What is the problem with MCP?
MCP is a chatty protocol. Connecting to any MCP endpoint will hand the AI model a full description of all the possible calls, including some explanatory text and parameters.
The problem with this is that it consumes a lot of tokens. An LLM has something akin to a working memory, called the context window. Adding several MCPs, together with the system prompt, might consume most of the context window already. What tends to happen then is that the LLM forgets about earlier stuff, e.g. what’s in the system prompt. Suddenly, it might start talking to the user in a foreign language, for instance.
Are native tools better?
Agentic development frameworks such as Google ADK let you add tools natively by writing code. This lets you get around some of the high token usage issues.
You can also scale up the number of usable tools by making more specialized sub-agents. The main agent can decide which sub-agent should do the task and hand it off. The A2A protocol (agent to agent) enables this.

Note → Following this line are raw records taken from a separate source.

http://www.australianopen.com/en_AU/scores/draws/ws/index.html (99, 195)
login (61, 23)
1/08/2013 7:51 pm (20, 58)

A2A is usually a native feature of these agent frameworks.
Fundamentally, if you want your system to be able to do a lot of different things, writing these specialized tools for every purpose does not scale well. At work, we have found an approach that works suprisingly well for doing “arbitrary” things though.
“Meta” tools to the rescue
You can create an agent that can do a large variety of tasks with a very narrow subset of tools:
- Command line interfaces for all the integrations that you would like. For example, a CLI to query the bug tracker, one to send emails, etc.

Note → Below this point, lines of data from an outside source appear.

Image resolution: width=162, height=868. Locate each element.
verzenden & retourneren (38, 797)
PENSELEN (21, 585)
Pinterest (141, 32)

- Documentation for all the required CLI tools, ideally in Markdown.
- An agent tool to search the corpus of documentation.
- An agent tool to run shell commands.
With this combination of things, LLMs are pretty capable of formulating a search term, reading the results and calling the tool. I think this is because shell syntax is part of their training set.
If the LLM has the capability of creating a shell or Python script and running it, it can do actual computation in this way, e.g. for grepping over a result or calculating “2+2” by asking the Python interpreter.
The amazing thing about points 1 and 2 is that CLIs and docs are super useful to humans too! So by making a system logical, easy to understand and well documented, you are making it easier for the LLM and for the human. Win-win.